Asentí. No porque estuviera de acuerdo con él, sino porque ya lo sabía. Tuve un fogonazo de Nina Albrecht abriendo con facilidad la puerta de la terraza cuando yo no supe hacerlo. Mostraba una familiaridad con el dormitorio de su jefe que me había asombrado en el momento en que lo había visto.

Aparté la mirada de mi cliente y miré al suelo. Lo habían gastado un millón de personas que habían caminado un millón de kilómetros en busca de justicia.

– Nunca conté con la transferencia, Mick. Cuando me dijeron si quería hacer el test, estuve encantado. Pensaba que estaba limpio y que ellos lo verían y sería el final. Ni pistola, ni residuo ni caso. -Negó con la cabeza por lo cerca que había estado-. Gracias a Dios que hay abogados como usted.

Lo fulminé con la mirada.

– ¿Mató a Jerry Vincent?

Elliot me miró a los ojos y negó con la cabeza.

– No. Pero fue un golpe de suerte porque terminé con un abogado mejor.

No sabía cómo responder. Miré por el pasillo a la puerta de la sala. El agente me saludó y me hizo una seña para que entrara. El receso había terminado y el juez estaba listo para empezar. Asentí y levanté un dedo para pedirle que esperara. Sabía que el juez no ocuparía su estrado hasta que le dijeran que los abogados estaban en su sitio.

– Vuelva a entrar -le dije a Elliot-. He de ir al lavabo.

Elliot caminó tranquilamente hacia el agente que esperaba. Yo me apresuré a entrar en el cuarto de baño y fui a uno de los lavamanos. Me eché agua fría en la cara, salpicándome mi mejor traje y camisa, pero sin que me importara en absoluto.

51

Esa noche envié a Patrick al cine porque quería la casa para mí. No quería televisión ni conversación. No quería interrupción ni a nadie observándome. Llamé a Bosch y le dije que ya no iba a salir. No era para preparar el que probablemente iba a ser el último día del juicio; estaba más que preparado para eso. Tenía al capitán de policía francés listo para entregar otra dosis de duda razonable al jurado.

Y tampoco era porque ahora sabía que mi cliente era culpable.

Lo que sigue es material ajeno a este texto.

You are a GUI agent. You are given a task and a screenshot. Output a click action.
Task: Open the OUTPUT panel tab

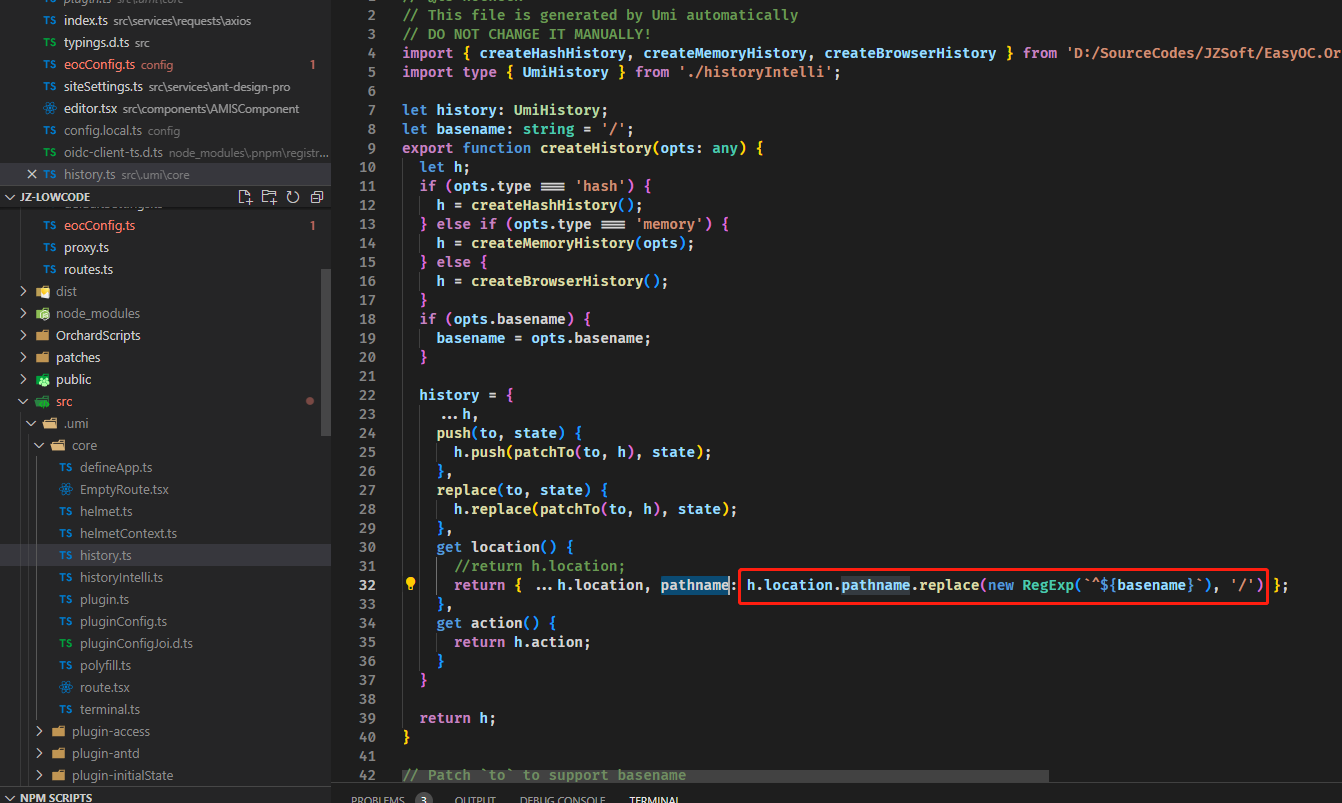pyautogui.click(x=475, y=798)

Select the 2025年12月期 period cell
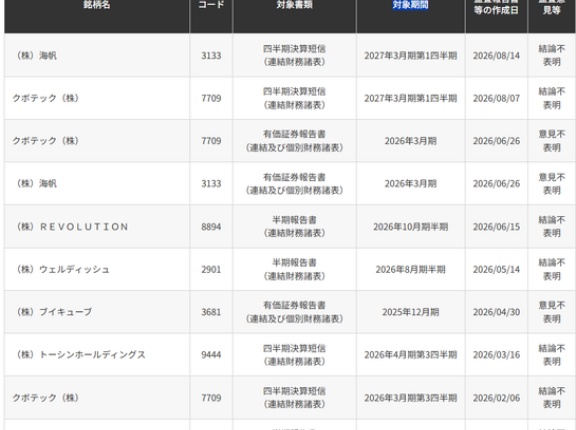click(x=410, y=312)
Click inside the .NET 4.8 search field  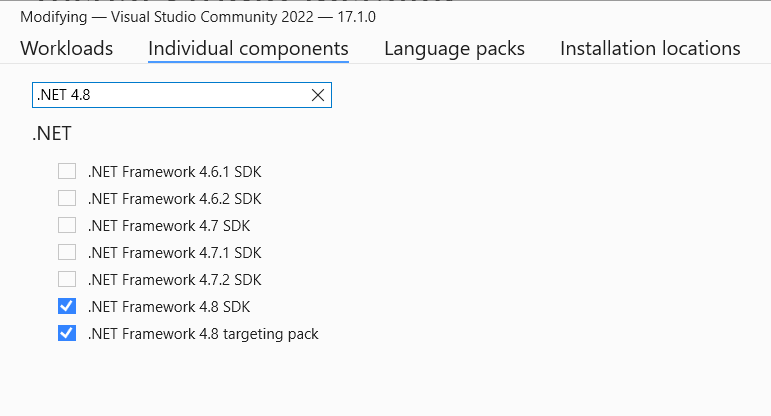pos(168,95)
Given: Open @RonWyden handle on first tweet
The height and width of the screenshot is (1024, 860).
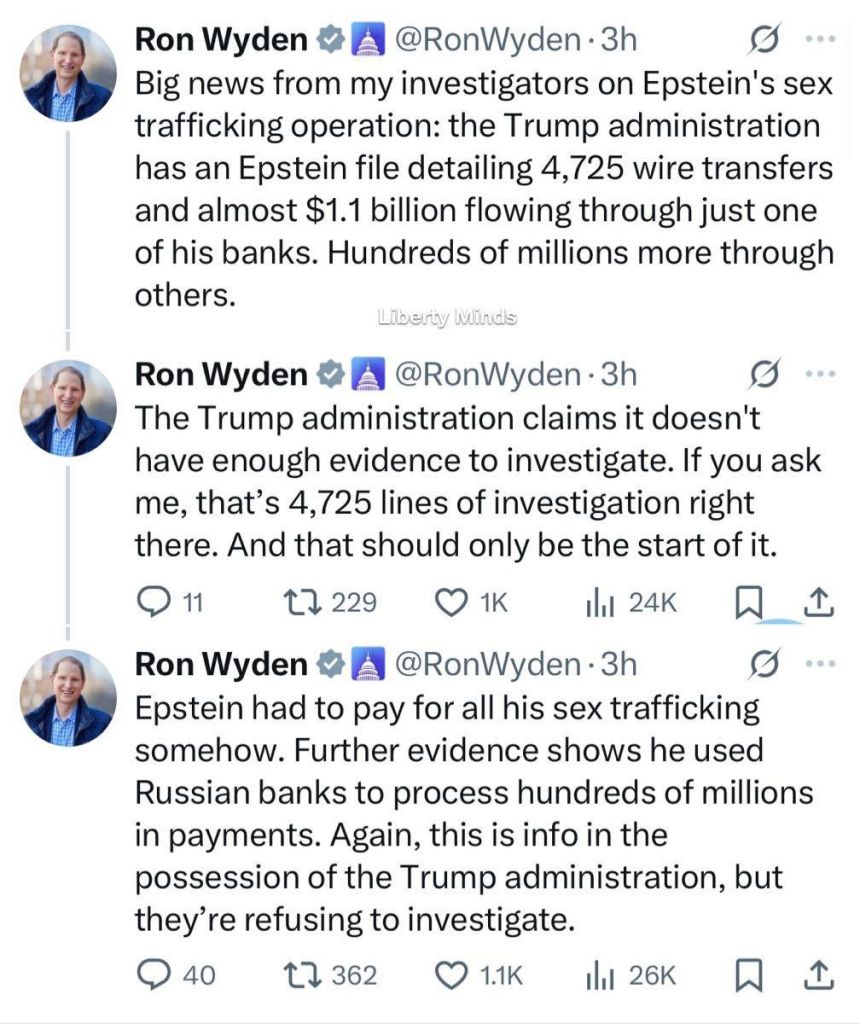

Podía contar los clientes verdaderamente inocentes que había tenido a lo largo de los años con los dedos de una mano.

La gente culpable es mi especialidad. Pero me sentía magullado porque me habían utilizado. Y porque había olvidado la regla básica: todo el mundo miente.

Y me sentía magullado porque sabía que yo también era culpable. No podía dejar de pensar en el padre y los hermanos de Rilz, en lo que le habían dicho a Golantz sobre su decisión de volver a su país. No esperaban a ver el veredicto si antes suponía ver a su difunta persona amada arrastrada por las cloacas del sistema judicial de Estados Unidos. Había pasado casi veinte años defendiendo culpables y en ocasiones hombres malvados. Siempre había sido capaz de aceptarlo y vivir con ello. Pero no me sentía muy bien conmigo mismo por la actuación que iba a realizar al día siguiente.

Era en esos momentos cuando sentía el deseo más fuerte de volver a las antiguas formas. A encontrar de nuevo esa distancia. A tomar la pastilla contra el dolor físico que sabía que amortiguaría mi dolor interno. Era en esos momentos cuando me daba cuenta de que tenía que enfrentarme a mi propio jurado y que el veredicto inminente era culpable, que no habría más casos después de aquél.

Salí a la terraza, esperando que la ciudad me sacara del abismo en el que había caído. La noche era clara, fría y reparadora. Los Ángeles se extendía delante de mí en un tapiz de luces, cada una un veredicto sobre un sueño. Alguna gente vivía el sueño y otra no. Algunos cumplían con el diez por ciento de sus sueños y otros los mantenían pegados al corazón y tan sagrados como la noche. No estaba seguro de que me quedara siquiera un sueño. Sentía que sólo tenía pecados que confesar.

Al cabo de un rato me sobrevino un recuerdo y en cierto modo sonreí. Era uno de mis últimos recuerdos claros de mi padre, el mejor abogado de su época. Una antigua bola de cristal -una herencia de México procedente de la familia de mi madre- se había hallado rota junto al árbol de Navidad. Mi madre me llevó a la sala para que viera el daño y para darme la oportunidad de confesar mi culpa. En aquella época mi padre estaba enfermo y no iba a ponerse mejor. Había trasladado su trabajo -lo que le quedaba- a casa, al estudio de al lado de la sala. Yo no lo veía a través de la puerta abierta, pero oí su voz en un sonsonete de canción de cuna.